THE PROBLEM »
Copy out the listing that follows, exactly, without its pictures.

** RECORDS PROVIDED follows **

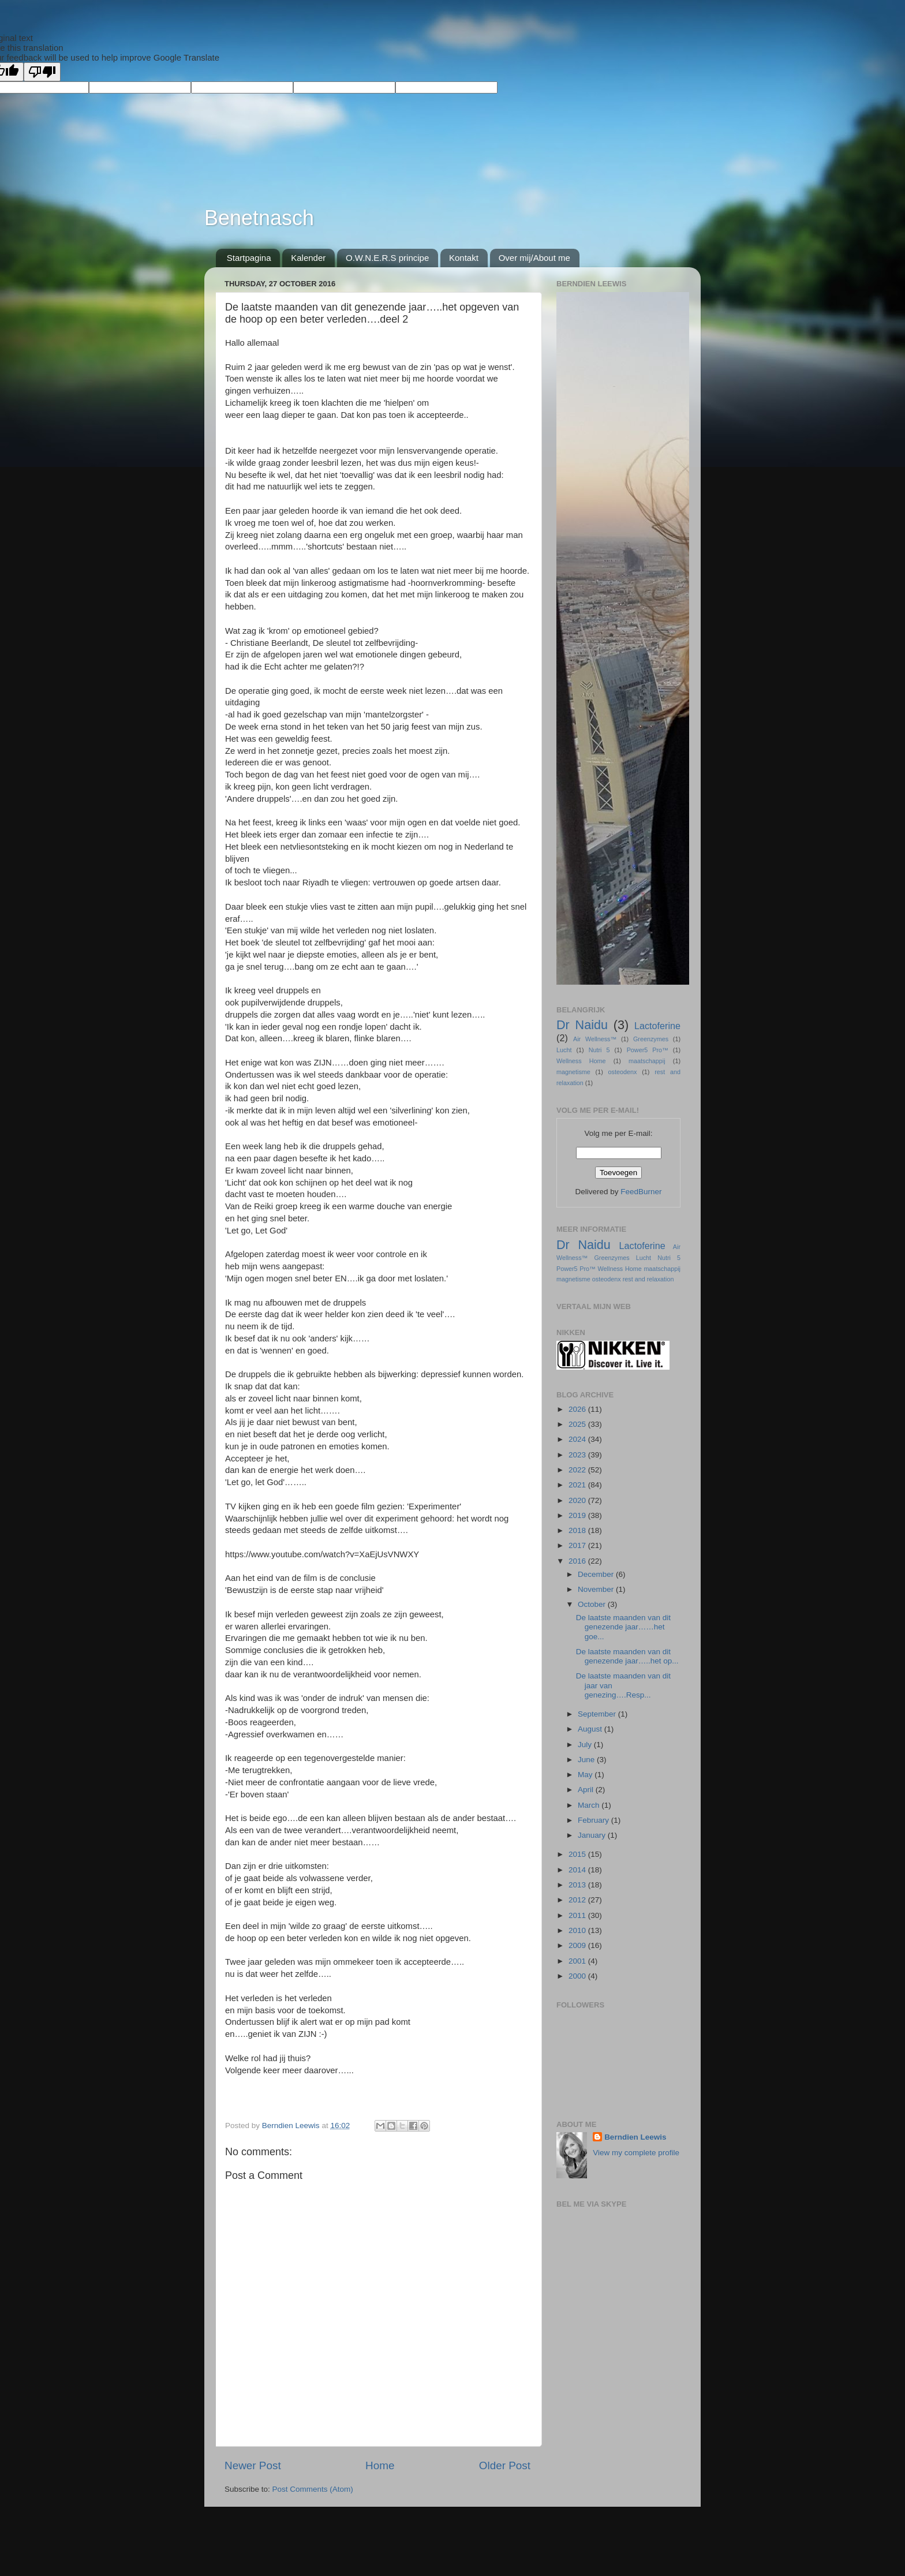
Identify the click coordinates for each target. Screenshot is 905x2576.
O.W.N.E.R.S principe (387, 258)
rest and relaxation (648, 1279)
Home (379, 2465)
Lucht (563, 1049)
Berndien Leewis (635, 2137)
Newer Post (253, 2465)
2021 (578, 1484)
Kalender (308, 258)
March (589, 1805)
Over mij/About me (534, 258)
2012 (578, 1899)
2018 (578, 1530)
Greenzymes (650, 1038)
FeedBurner (640, 1191)
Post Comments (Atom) (312, 2489)
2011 (578, 1915)
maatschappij (647, 1060)
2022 (578, 1469)
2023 (578, 1454)
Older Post (504, 2465)
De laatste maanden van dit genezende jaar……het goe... (623, 1626)
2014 (578, 1869)
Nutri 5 (599, 1049)
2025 (578, 1424)
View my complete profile (636, 2152)
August (591, 1729)
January (593, 1835)
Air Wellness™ (594, 1038)
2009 (578, 1945)
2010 (578, 1930)
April (587, 1789)
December (597, 1574)
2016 (578, 1561)
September (598, 1714)
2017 (578, 1545)
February (594, 1820)
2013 (578, 1884)
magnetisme (573, 1071)
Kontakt (463, 258)
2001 (578, 1961)
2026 (578, 1409)
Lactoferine (657, 1025)
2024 (578, 1439)
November (597, 1589)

** End of RECORDS PROVIDED **

ANSWER SECTION »
Identify the click coordinates for each target. Screenshot is 905x2576.
O.W.N.E.R.S principe (387, 258)
rest and relaxation (648, 1279)
Home (379, 2465)
Lucht (563, 1049)
Berndien Leewis (635, 2137)
Newer Post (253, 2465)
2021 (578, 1484)
Kalender (308, 258)
March (589, 1805)
Over mij/About me (534, 258)
2012 (578, 1899)
2018 (578, 1530)
Greenzymes (650, 1038)
FeedBurner (640, 1191)
Post Comments (Atom) (312, 2489)
2011 (578, 1915)
maatschappij (647, 1060)
2022 (578, 1469)
2023 (578, 1454)
Older Post (504, 2465)
De laatste maanden van dit genezende jaar……het goe... (623, 1626)
2014 (578, 1869)
Nutri 5 (599, 1049)
2025 (578, 1424)
View my complete profile (636, 2152)
August (591, 1729)
January (593, 1835)
Air Wellness™ (594, 1038)
2009 (578, 1945)
2010 (578, 1930)
April (587, 1789)
December (597, 1574)
2016 (578, 1561)
September (598, 1714)
2017 (578, 1545)
February (594, 1820)
2013 (578, 1884)
magnetisme (573, 1071)
Kontakt (463, 258)
2001 (578, 1961)
2026 (578, 1409)
Lactoferine (657, 1025)
2024 (578, 1439)
November (597, 1589)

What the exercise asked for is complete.